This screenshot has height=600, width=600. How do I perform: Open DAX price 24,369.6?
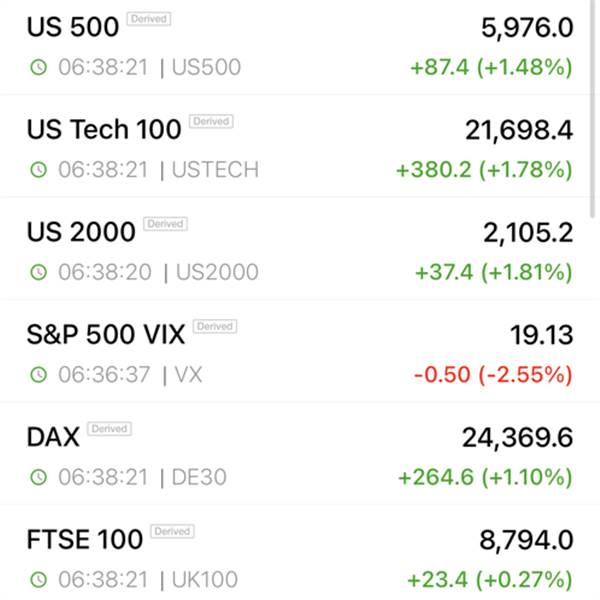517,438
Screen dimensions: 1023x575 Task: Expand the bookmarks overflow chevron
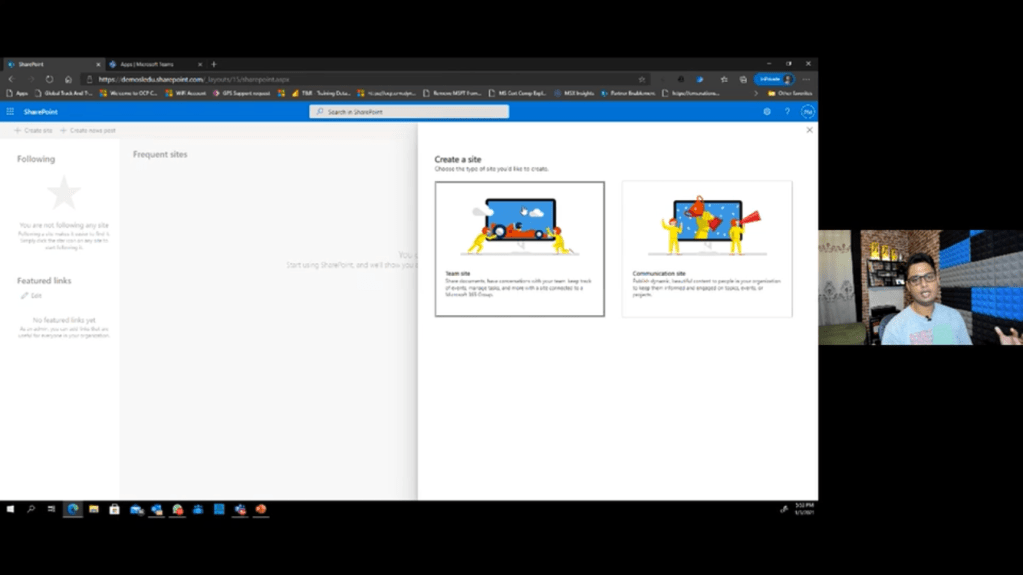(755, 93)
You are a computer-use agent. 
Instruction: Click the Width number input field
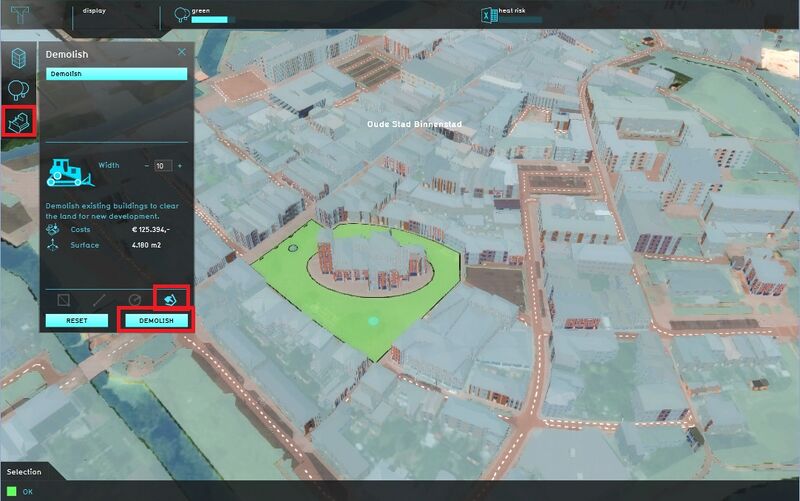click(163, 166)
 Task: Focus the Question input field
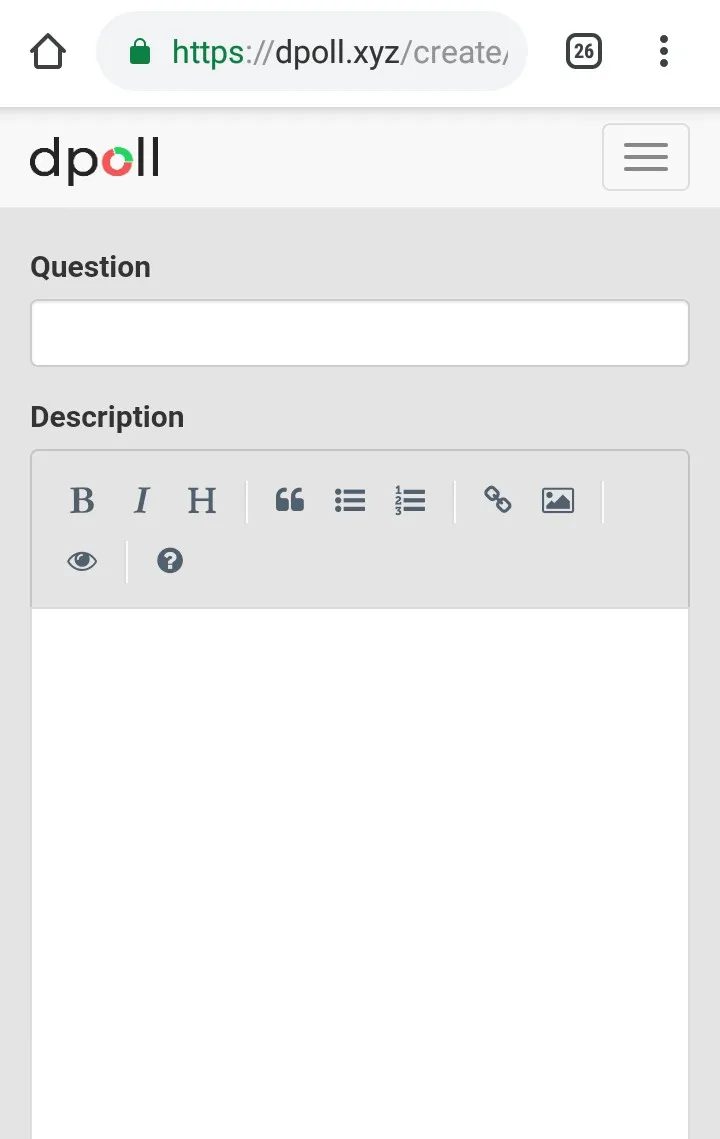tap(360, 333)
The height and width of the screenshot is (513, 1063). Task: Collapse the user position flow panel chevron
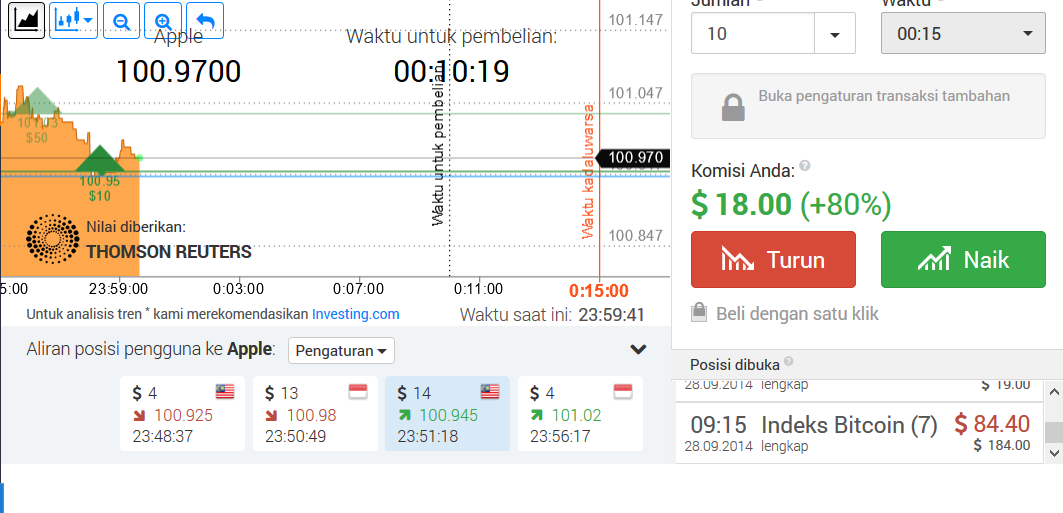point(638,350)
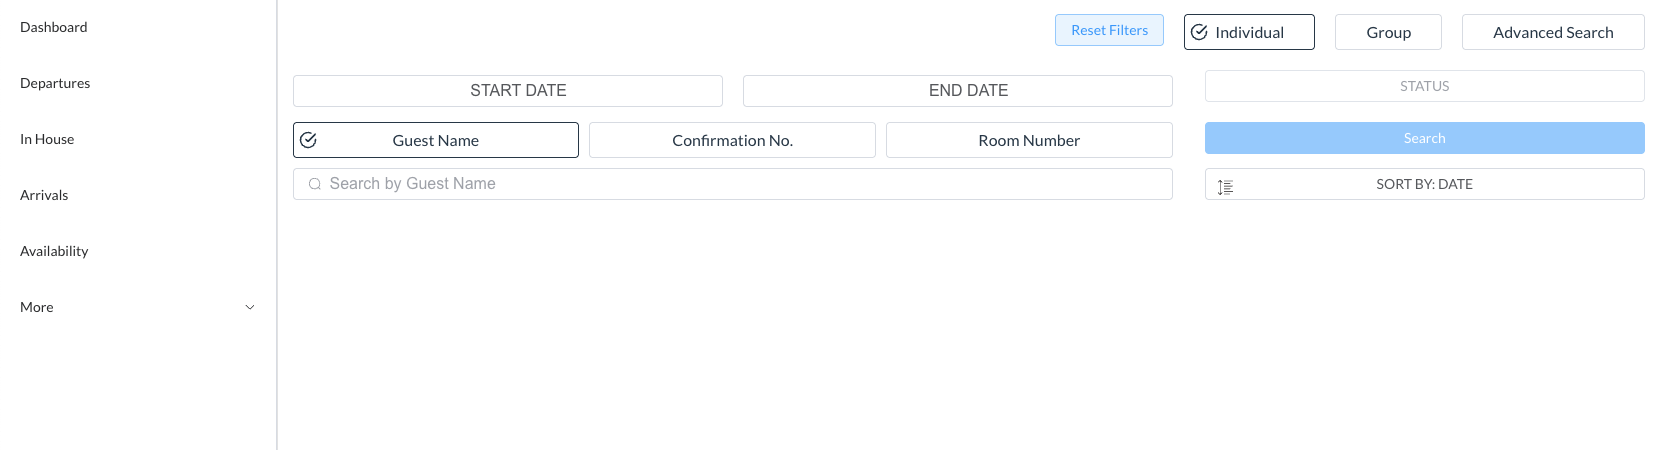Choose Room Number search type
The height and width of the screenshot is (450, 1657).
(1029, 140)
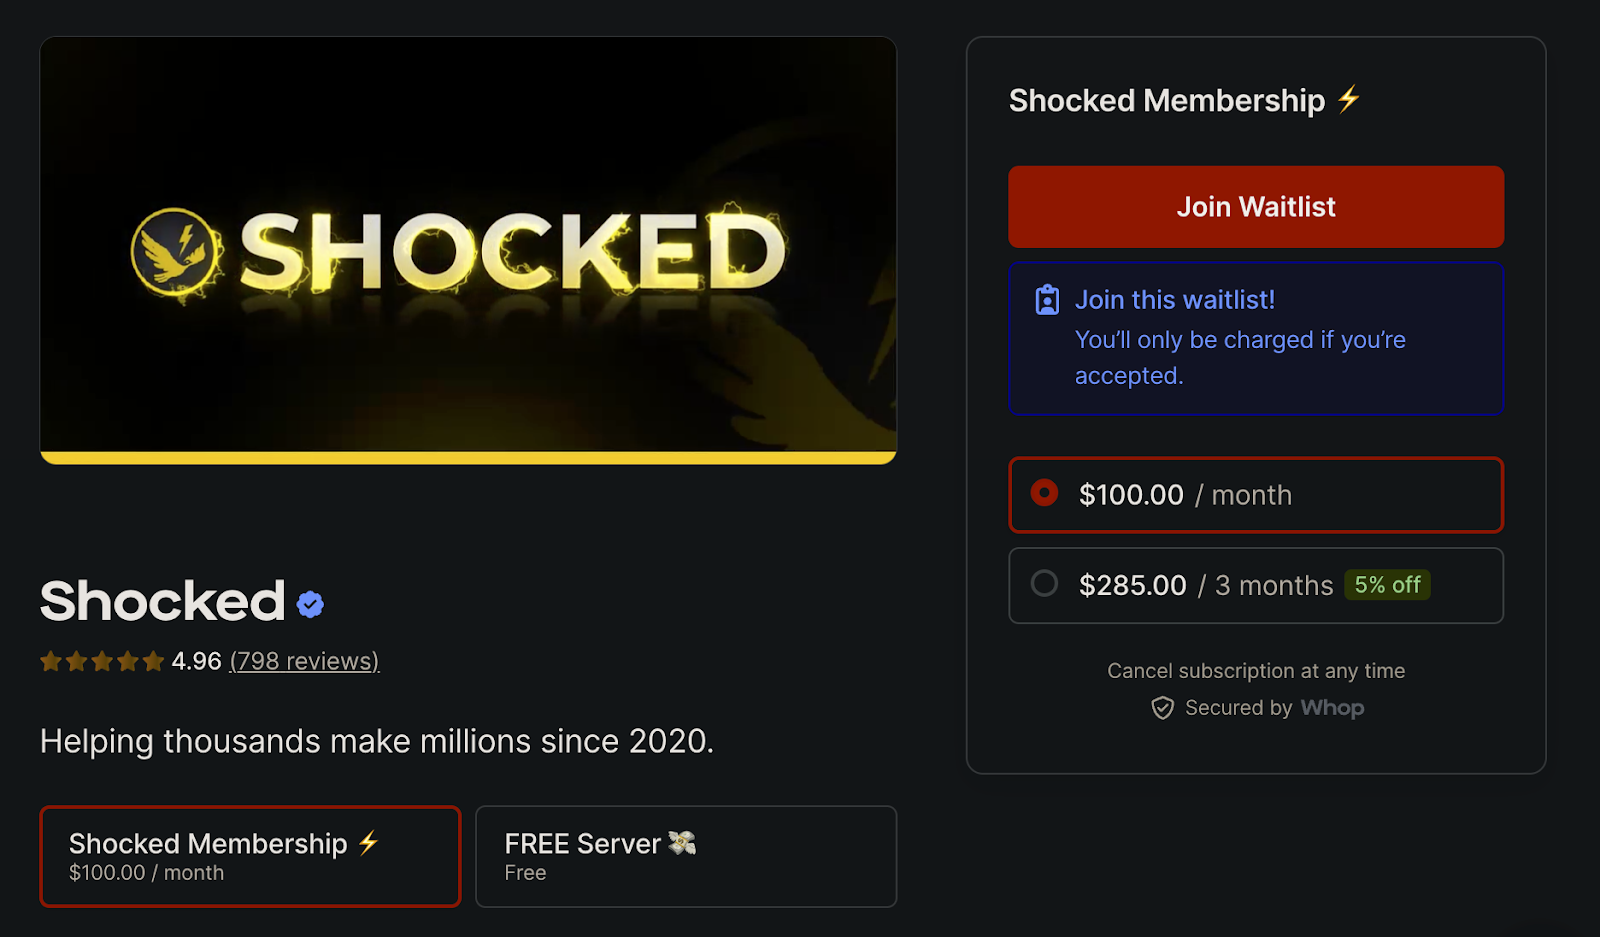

______

Copy every line of the data above word for word, leaving out the pictures.

EXERCISE RESULT
This screenshot has height=600, width=600. How do I perform: Open DAX price 24,369.6?
517,438
Screen dimensions: 1023x575 Task: Expand the bookmarks overflow chevron
(755, 93)
You are a computer-use agent. 
Instruction: Click the Width number input field
click(163, 166)
 Task: Focus the Question input field
tap(360, 333)
The height and width of the screenshot is (513, 1063). Task: Collapse the user position flow panel chevron
point(638,350)
Choose Room Number search type
The height and width of the screenshot is (450, 1657).
(1029, 140)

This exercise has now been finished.